- [Your tasks]:
[1] For the commentary on the Serdaxin study, say whether each statement agrees with it, answering yes or no and quoting the exact words that decide. (a) The trial enrolled 77 patients at multiple sites in the United States. (b) Rexahn's stock closed at $1.76 a share on Friday. (c) Rexahn states that the severe-depression subgroup was defined prospectively.
[2] Reproduce the part of the commentary on the Serdaxin study between "Rexahn declared the" and "at $2.84 a share.", inclusive.

- [Document excerpt]:
Start of Block

Rexahn declared the Serdaxin study positive, but the market said otherwise. Rexahn lost about 50% of its value Tuesday, falling to $1.76 a share, following the release of the Serdaxin data on Tuesday afternoon. But the stock recovered a bit after the company tried to further explain the study results Wednesday. By Friday, the stock closed at $2.84 a share.
I'm often asked how I go about evaluating clinical data. Here's how I do it. Since all we have is Rexahn's press release describing the Serdaxin phase II study in depression, that's what I'll use to parse the data:
Rexahn's press release begins:"The randomized, double blind, placebo controlled and dose ranging clinical trial enrolled 77 patients at multiple sites in the United States. The results of the subgroup analysis are compelling and warrant further study in a larger phase 2 trial." A good start. Rexahn designed the phase II study with a placebo control arm, to which we can compare and evaluate Serdaxin's efficacy and safety. The study is dose ranging, too, so we can see whether escalating doses of Serdaxin improve efficacy and/or cause added side effects. "The results of a subgroup analysis..." The first warning bell goes off and we've barely gotten started. When a company highlights a positive subgroup analysis, it often means the overall study was negative, forcing the company to go on a fishing expedition through the data to find a group of patients with positive results. Let's see what Rexahn says next about the Serdaxin data. "In the subgroup analysis, the study showed that patients with severe MDD taking 5 mg of Serdaxin had significant improvement in Montgomery-Asberg Depression Rating Scale (MADRS) scores after 8 weeks of treatment, compared to placebo. Among the 77 patients, 53 patients were classified as having severe MDD. Of the 14 patients treated with 5 mg of Serdaxin MADRS scores improved by 55.6%, compared to only 34.0% in the placebo group (n=14), which was statistically significant (p less than 0.041) on an intent to treat basis." Alright, here's the positive data referenced in the first paragraph. The subgroup is patients with severe depression. Treatment with 5 mg of Serdaxin resulted in an almost 56% improvement in MADRS scores compared to a 34% improvement for patients treated with placebo. The result was statistically significant, although just barely, with a p value of less than 0.041. The MADRS scale is a rigorous and commonly used efficacy measure in depression studies, so no quibbles there. But Rexahn's disclosure of the "positive" data in this paragraph comes with some gaping discrepancies. Let's start with the identified subgroup of patients with severe depression, which accounts for 69% (53 of 77) of the patients enrolled. Was this a prospectively defined subgroup of patients? Rexahn doesn't say, but I have my doubts.

End of Block

Source records
Start of Block

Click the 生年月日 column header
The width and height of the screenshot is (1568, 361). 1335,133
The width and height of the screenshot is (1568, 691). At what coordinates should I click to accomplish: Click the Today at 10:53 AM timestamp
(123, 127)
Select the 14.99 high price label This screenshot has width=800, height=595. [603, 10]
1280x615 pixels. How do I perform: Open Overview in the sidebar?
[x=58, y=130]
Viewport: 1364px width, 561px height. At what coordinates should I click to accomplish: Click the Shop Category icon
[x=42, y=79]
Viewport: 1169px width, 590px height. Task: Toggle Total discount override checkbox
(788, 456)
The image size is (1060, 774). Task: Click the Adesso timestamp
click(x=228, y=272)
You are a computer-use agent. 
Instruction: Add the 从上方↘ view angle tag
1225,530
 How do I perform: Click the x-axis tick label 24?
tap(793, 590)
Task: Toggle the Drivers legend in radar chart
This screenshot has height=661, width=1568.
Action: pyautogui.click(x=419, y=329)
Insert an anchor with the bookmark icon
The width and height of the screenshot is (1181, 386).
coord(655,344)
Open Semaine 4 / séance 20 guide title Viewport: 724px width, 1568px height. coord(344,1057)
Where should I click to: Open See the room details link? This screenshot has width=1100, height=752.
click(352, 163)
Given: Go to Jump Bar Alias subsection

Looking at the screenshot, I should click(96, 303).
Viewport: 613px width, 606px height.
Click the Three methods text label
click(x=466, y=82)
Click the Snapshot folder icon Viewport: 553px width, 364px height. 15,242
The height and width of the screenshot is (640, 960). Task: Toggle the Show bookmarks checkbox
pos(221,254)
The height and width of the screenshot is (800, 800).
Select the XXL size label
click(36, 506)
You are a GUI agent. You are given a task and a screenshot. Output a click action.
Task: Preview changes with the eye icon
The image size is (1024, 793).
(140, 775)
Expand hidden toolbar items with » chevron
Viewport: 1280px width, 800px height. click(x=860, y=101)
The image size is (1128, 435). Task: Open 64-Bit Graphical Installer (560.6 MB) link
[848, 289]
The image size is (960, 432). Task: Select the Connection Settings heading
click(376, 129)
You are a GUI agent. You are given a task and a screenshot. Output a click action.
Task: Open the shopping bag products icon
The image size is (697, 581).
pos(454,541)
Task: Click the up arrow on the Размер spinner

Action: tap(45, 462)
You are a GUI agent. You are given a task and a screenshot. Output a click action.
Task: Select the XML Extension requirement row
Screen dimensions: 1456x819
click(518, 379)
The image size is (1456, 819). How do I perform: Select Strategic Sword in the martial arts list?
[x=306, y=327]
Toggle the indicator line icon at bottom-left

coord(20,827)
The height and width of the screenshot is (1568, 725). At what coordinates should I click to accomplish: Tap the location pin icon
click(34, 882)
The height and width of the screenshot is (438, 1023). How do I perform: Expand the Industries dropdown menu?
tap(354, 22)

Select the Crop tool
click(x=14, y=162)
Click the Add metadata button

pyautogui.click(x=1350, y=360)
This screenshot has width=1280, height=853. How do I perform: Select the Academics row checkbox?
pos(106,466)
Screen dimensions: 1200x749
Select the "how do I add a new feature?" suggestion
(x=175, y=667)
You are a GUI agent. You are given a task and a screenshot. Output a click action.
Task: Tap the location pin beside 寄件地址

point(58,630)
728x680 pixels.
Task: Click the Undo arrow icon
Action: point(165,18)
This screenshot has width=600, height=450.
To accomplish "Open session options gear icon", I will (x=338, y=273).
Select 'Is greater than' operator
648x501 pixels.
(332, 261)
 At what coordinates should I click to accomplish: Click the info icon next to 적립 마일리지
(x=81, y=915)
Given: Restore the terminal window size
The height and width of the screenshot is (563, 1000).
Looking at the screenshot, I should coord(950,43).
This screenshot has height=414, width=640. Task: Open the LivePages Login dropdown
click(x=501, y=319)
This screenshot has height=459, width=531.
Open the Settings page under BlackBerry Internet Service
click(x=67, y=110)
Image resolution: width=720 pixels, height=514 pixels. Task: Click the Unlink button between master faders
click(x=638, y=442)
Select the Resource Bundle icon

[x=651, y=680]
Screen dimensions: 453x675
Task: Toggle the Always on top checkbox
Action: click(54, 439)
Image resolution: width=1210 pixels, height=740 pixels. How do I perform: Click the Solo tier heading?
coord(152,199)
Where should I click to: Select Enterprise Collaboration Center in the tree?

End of Block

- [Solved tasks]:
[1]
(a) Yes: "enrolled 77 patients at multiple sites in the United States"
(b) No: "By Friday, the stock closed at $2.84 a share."
(c) No: "Rexahn doesn't say, but I have my doubts."

[2]
Rexahn declared the Serdaxin study positive, but the market said otherwise. Rexahn lost about 50% of its value Tuesday, falling to $1.76 a share, following the release of the Serdaxin data on Tuesday afternoon. But the stock recovered a bit after the company tried to further explain the study results Wednesday. By Friday, the stock closed at $2.84 a share.